------ Information supplied

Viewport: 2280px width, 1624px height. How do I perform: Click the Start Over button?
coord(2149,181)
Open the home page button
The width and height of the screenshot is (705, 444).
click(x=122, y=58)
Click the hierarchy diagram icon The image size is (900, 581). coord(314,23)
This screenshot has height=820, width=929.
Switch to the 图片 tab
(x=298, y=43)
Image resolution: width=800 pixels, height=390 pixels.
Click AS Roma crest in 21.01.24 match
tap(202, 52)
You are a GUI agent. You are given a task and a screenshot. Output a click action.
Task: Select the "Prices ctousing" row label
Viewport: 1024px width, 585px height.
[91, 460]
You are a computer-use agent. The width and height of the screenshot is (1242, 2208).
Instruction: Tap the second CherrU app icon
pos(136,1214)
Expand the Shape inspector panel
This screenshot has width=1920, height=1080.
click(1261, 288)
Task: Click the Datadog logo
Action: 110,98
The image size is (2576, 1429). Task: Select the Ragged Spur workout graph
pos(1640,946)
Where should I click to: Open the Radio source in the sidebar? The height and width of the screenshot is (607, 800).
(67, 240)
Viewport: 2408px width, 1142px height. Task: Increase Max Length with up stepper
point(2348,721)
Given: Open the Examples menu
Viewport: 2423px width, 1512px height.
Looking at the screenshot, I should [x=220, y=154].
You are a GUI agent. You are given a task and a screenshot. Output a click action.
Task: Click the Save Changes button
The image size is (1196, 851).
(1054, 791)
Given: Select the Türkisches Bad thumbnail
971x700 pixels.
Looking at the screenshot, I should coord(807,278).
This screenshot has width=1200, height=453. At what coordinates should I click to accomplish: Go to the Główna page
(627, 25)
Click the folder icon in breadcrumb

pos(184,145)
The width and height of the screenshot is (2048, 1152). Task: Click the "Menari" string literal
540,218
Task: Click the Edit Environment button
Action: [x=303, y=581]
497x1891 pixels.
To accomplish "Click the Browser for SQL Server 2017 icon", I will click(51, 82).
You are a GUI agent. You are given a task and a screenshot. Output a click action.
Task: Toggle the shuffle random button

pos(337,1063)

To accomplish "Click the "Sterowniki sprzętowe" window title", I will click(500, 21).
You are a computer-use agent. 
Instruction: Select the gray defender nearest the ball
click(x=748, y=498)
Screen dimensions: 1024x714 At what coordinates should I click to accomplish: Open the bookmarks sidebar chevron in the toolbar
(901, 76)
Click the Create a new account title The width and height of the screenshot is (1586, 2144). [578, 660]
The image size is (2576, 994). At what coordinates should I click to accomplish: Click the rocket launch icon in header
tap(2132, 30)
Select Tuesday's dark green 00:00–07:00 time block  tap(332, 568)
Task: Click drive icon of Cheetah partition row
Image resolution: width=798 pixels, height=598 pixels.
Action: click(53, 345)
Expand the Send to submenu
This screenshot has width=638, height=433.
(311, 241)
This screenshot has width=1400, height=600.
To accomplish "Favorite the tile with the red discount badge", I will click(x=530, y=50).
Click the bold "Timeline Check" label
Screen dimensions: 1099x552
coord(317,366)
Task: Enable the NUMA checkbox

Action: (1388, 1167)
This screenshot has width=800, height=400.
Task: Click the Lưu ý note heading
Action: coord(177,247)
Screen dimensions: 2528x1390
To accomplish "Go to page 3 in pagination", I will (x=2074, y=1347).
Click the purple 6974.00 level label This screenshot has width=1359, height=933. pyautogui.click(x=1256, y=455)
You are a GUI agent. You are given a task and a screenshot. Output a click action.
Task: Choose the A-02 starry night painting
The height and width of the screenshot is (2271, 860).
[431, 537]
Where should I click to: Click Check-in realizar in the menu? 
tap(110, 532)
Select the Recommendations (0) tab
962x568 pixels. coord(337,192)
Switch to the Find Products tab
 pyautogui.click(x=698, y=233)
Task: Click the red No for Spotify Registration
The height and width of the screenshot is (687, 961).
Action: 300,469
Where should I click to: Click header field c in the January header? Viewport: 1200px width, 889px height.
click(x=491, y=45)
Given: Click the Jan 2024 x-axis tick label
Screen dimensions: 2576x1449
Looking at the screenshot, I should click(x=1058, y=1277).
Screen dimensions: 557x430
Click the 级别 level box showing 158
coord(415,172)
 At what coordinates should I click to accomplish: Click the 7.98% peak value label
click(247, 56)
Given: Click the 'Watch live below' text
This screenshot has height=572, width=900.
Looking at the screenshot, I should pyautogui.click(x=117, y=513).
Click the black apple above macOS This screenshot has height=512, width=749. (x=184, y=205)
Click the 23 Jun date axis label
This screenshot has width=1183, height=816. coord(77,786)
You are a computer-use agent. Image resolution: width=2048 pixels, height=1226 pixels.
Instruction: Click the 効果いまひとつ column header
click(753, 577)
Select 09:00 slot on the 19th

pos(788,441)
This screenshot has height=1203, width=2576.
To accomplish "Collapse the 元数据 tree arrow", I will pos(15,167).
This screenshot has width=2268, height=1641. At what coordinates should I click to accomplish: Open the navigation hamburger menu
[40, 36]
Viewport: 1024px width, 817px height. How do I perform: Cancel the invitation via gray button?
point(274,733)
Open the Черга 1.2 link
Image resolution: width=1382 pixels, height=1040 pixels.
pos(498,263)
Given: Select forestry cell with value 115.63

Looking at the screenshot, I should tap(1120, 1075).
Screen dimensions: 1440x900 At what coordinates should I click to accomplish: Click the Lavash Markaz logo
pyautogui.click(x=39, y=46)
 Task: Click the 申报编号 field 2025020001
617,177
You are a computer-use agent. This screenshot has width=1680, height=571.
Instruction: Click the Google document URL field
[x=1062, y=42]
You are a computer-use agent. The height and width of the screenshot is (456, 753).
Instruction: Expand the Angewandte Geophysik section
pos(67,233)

------------

Request ▸
Quote the lines starting with the one containing "The width and height of the screenshot is (2048, 1152)." and continuing through the one containing "will click(51, 82).", reproducing each line exactly.

Answer for the task ▸
The width and height of the screenshot is (2048, 1152). Task: Click the "Menari" string literal
540,218
Task: Click the Edit Environment button
Action: [x=303, y=581]
497x1891 pixels.
To accomplish "Click the Browser for SQL Server 2017 icon", I will click(51, 82).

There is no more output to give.